Titled “Comprehensive Healthcare Inspection of the VA Central Western Massachusetts Healthcare System Leeds, Massachusetts,” the recently released report from the Office of the Inspector General’s Office of Healthcare Inspections details ways to improve patient safety and health care quality at the facility. In fiscal year 2018, the Leeds VA served 27,997 patients and completed 386,091 outpatient visits.

“The patient experience survey scores applicable to the facility demonstrated that patients were generally satisfied with the leadership and care provided,” John D. Daigh Jr., assistant inspector general for the health care inspections office, wrote in the cover letter of the report. “Facility leaders appeared to be actively engaged with patients through leadership rounding, where the executive team members interact with patients and staff and solicit feedback.”

Andre J. Bowser, spokesman for VA Central Western Massachusetts, issued a statement by email in response to the report, observing that what was discovered happened before last June.

“This review highlights an inspection that occurred more than six months ago,” Bowser said. “It did not identify any negative impacts to patient care,” adding that Daigh noted the general satisfaction from patients in the leadership and care.

Bowser added that the VA Central Western Massachusetts Healthcare System continually strives to improve performance, and already has plans in place to complete the recommendations from the inspector general in the near future.

While the report, which is done about every three years and follows an unannounced site visit, offers critiques, its main aim is to improve patient safety and health care quality.

The site visit began June 3 and covers a period beginning Dec. 6, 2014, and ending June 6, 2019, when the site visit concluded.
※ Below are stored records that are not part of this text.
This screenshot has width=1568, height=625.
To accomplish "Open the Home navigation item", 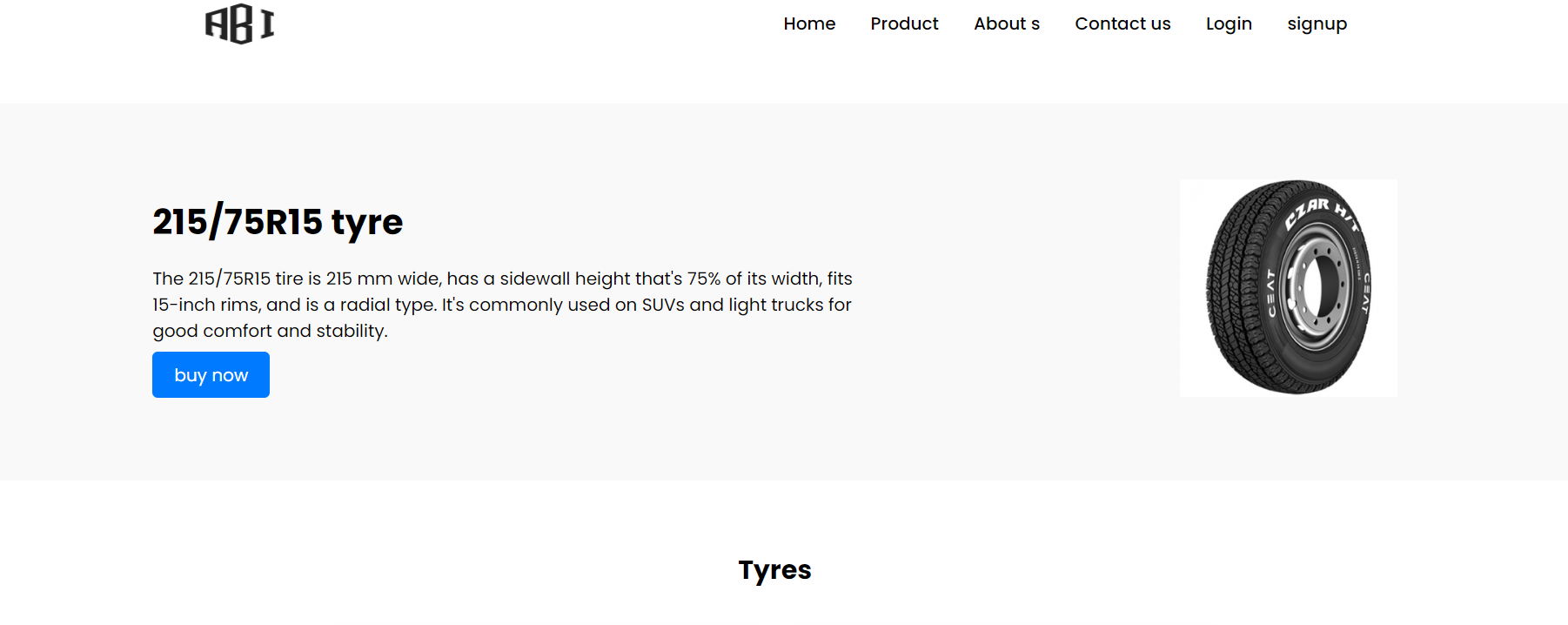I will tap(809, 24).
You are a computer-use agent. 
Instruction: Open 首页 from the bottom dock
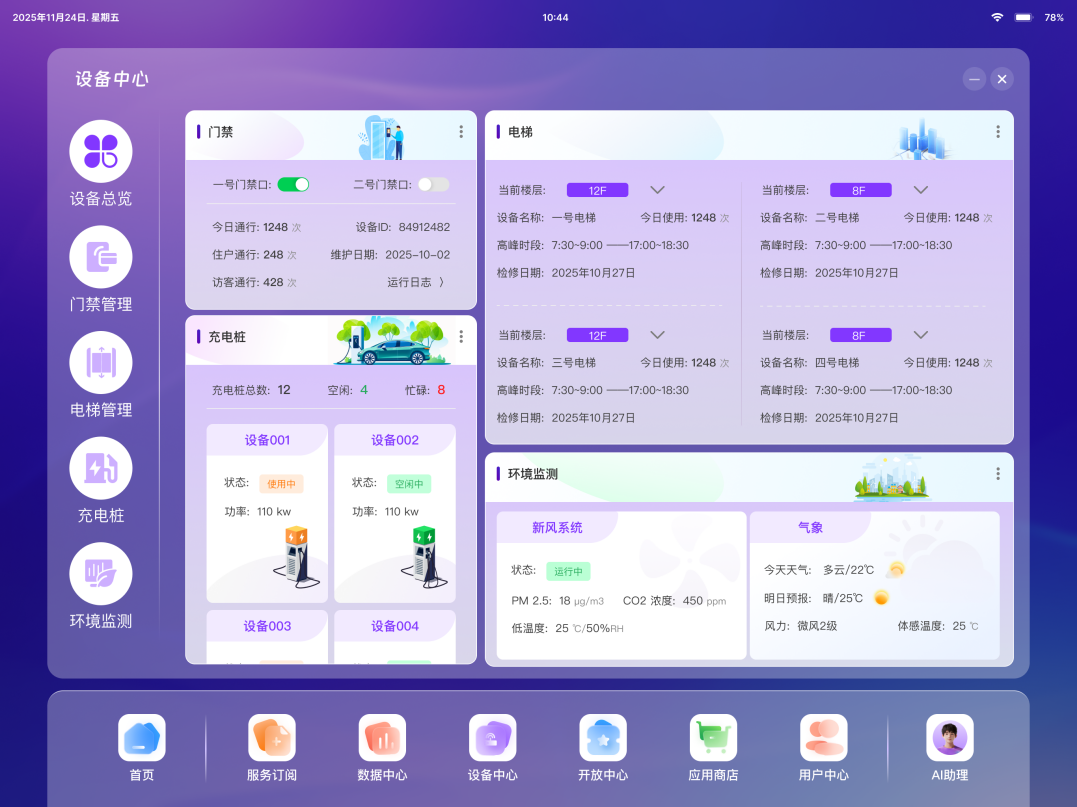pos(142,739)
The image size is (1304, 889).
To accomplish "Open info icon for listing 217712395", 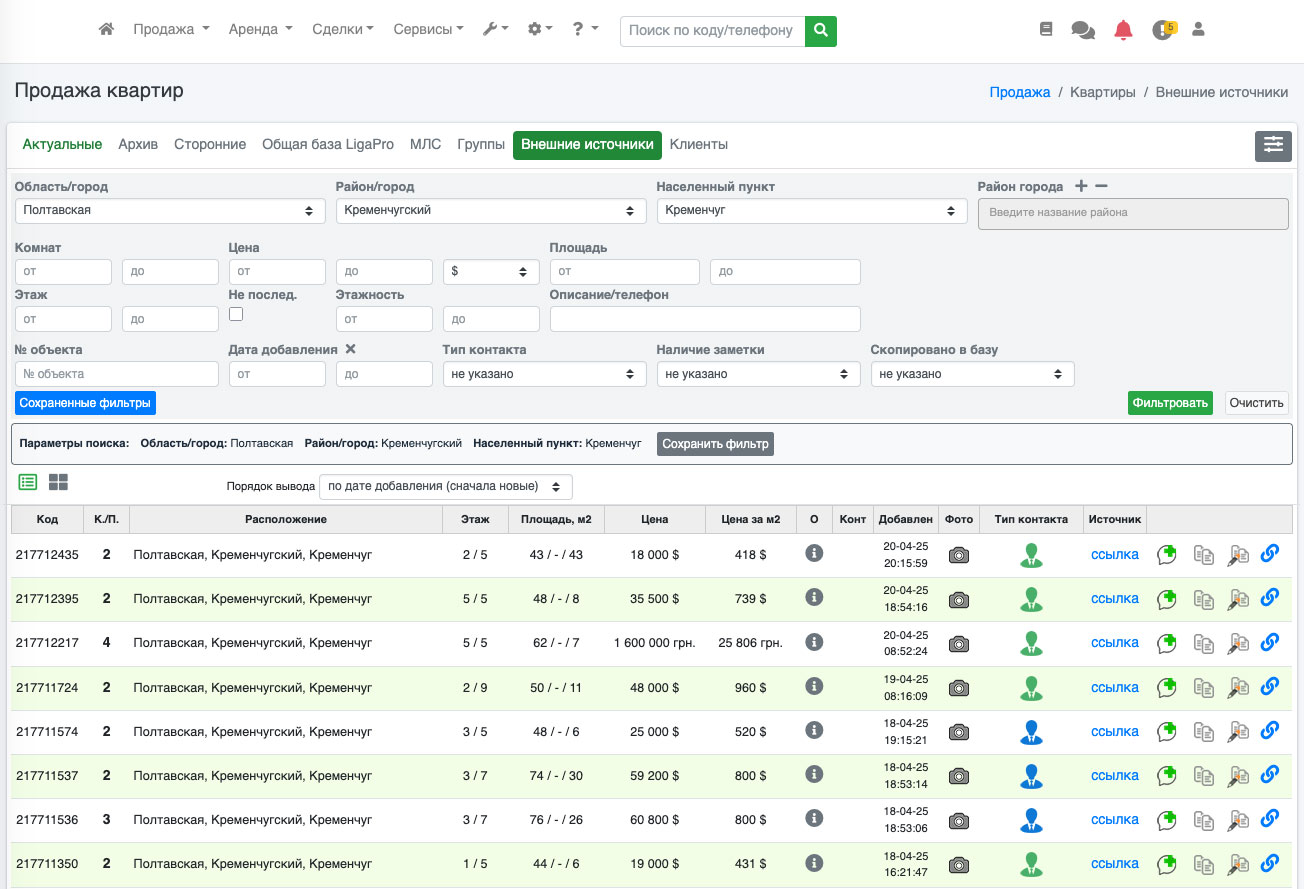I will 814,597.
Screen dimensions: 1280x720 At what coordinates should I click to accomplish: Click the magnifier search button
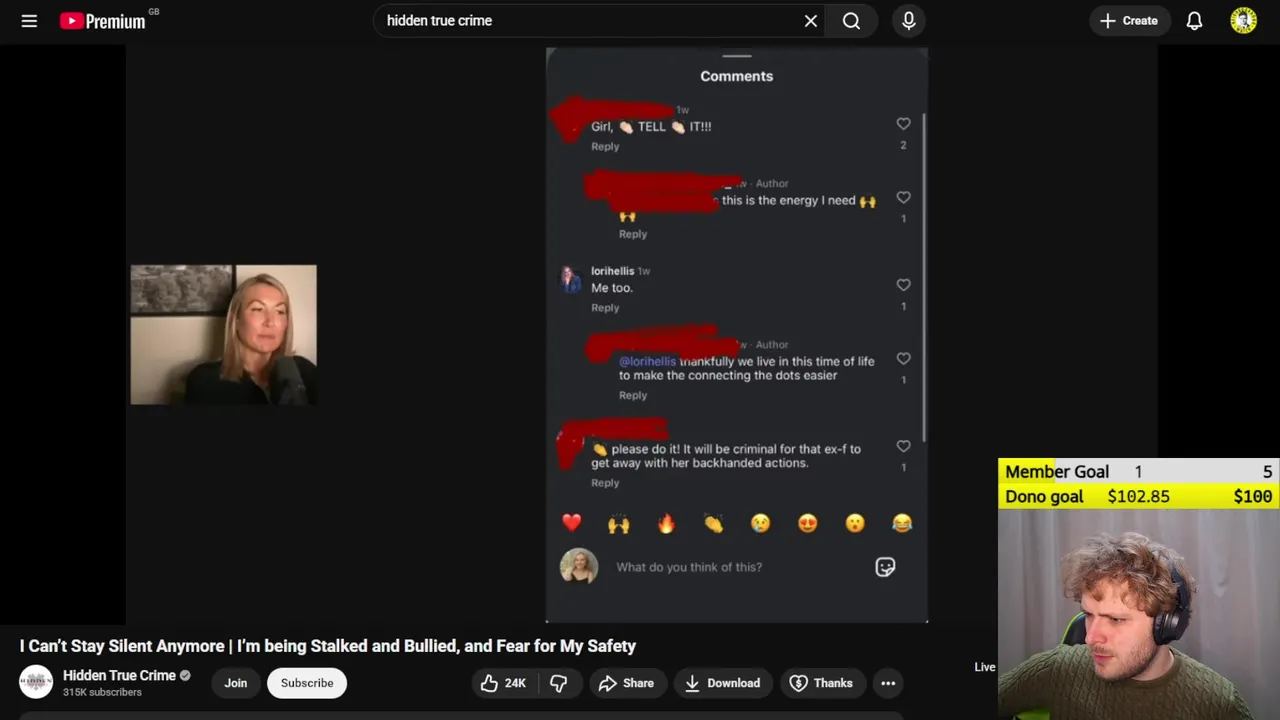point(852,20)
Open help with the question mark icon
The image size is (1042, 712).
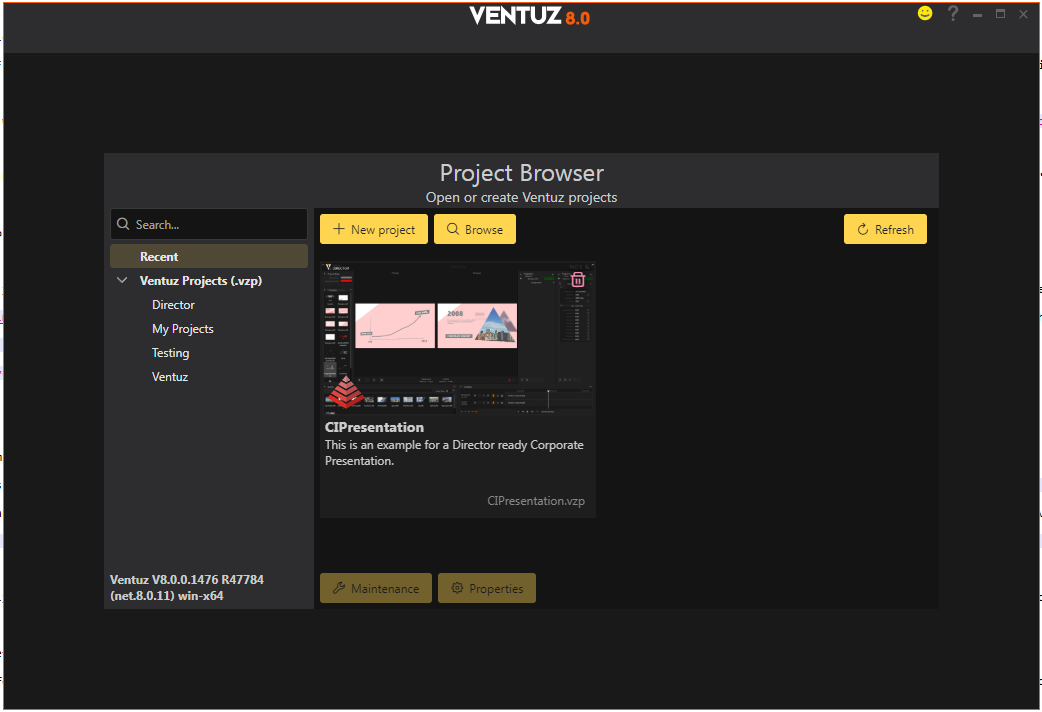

One area of concern cited was a failure by the center to notify families or guardians of the deaths of five patients in its care. The report states there were six “sentinel” events during the nearly five-year time frame, which are considered incidents or conditions that lead to “death, permanent harm, or severe temporary harm and intervention required to sustain life.”

“None of these six sentinel events had documented institutional disclosures even though five of them resulted in patient deaths, three of which were drug overdoses by the patients,” the report states. “Further, although VHA (Veterans Health Administration) requires disclosure of adverse events that cause death, the chief of staff reported that none of the five events were disclosed to the patients’ families or legal guardians.”

But Bowser said the center disputes that was the case.

“The premise of this allegation is false,” Bowser said. “Of these five sentinel events, VA Central Western Mass made proper notification to the family or legal guardians in each situation, but facility staff inaccurately documented the institutional disclosure note in our system. This issue has been addressed.”

In addition to examining the management and leadership at the VA Central Western Massachusetts, the report looked at eight clinical areas where a combined 30 recommendations were made for improvements. Those clinical areas are quality, safety and value; medical staff privileging; environment of care; medication management; mental health; geriatric care; women’s health; and high-risk processes.

As examples of the recommendations, for medication management the report advises the center to have controlled substances inspectors appointed in writing and with terms not to exceed three years, and for women’s health that cervical cancer screening data be tracked and monitored, and that the Women Veterans Health Committee meets at least quarterly.

“The number of recommendations should not be used, however, as a gauge for the overall quality provided at this facility,” the report states. “The intent is for facility leaders to use these recommendations as a road map to help improve operations and clinical care.”

In addition, while the report notes that preliminary accreditation for the VA was denied in June 2018 by The Joint Commission, the center received full accreditation two months later.